Some of the available tests include:
- Blood tests that measure antibodies (IgG, IgM, IgE) produced in response to mold exposure
- Inflammatory markers like C4a and TGF-beta
- Mycotoxin testing in urine to detect the presence of toxins produced by certain molds However, these tests are not universally accepted in mainstream medicine and may not be covered by insurance. Their reliability is debated because they cannot definitively prove that symptoms are caused by mold exposure rather than other conditions. Additionally, the presence of mold antibodies might simply indicate past exposure without current illness.
It is essential to consult with an environmental medicine specialist or immunologist who can interpret these tests within the complete clinical picture and environmental exposure history, as recommended by the American Thoracic Society clinical practice guideline 1. The guideline suggests using more than one diagnostic test, including direct visualization and culture of sputum, BAL, or other biopsy material; urine and serum antigen testing; and serology (serum antibody testing) for patients with suspected coccidioidomycosis. The most effective approach is to use a combination of tests and clinical evaluation to establish a diagnosis, as no single test can provide a definitive diagnosis of mold exposure.
From the Research
Blood and Urine Tests for Mold Exposure
- There are limited blood and urine tests available for detecting mold exposure, and their use is not widely recommended 2.
- Some studies have used serum anti-mold immunoglobulin G antibodies and trichothecene toxin breakdown products in urine to confirm patient sensitivities and exposures 3.
- However, indoor measurements of mold fungi, microbial volatile organic compounds (MVOC), and/or mycotoxins are generally not indicated as part of the medical evaluation, nor are blood or urine tests for particular mold components or metabolites 2.
Diagnostic Approaches
- A rational diagnostic work-up for mold exposure typically begins with history-taking and physical examination, with attention to risk factors such as immune compromise and atopy 2.
- Targeted allergy diagnostics, including skin prick tests and measurement of specific IgE antibodies, may be performed if there is evidence of atopy 2.

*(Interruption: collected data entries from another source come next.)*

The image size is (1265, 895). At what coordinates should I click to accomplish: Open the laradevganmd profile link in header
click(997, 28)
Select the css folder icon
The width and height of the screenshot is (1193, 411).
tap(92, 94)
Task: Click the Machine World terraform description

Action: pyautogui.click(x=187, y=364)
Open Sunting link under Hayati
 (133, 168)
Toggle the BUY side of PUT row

- Serological tests, such as immunodiffusion, complement fixation, and ELISA, can be used to detect antibodies against mold infections, but their performance characteristics vary 4.
Treatment and Management
- Early diagnosis and appropriate treatment of mold exposure can be very successful, with approximately 85% of patients clearing completely and 14% having partial improvement 3.
- Treatment approaches may include mold avoidance, antigen injections, desensitization to mold antigens, and additional therapies such as sauna, oxygen therapy, and nutrients 3.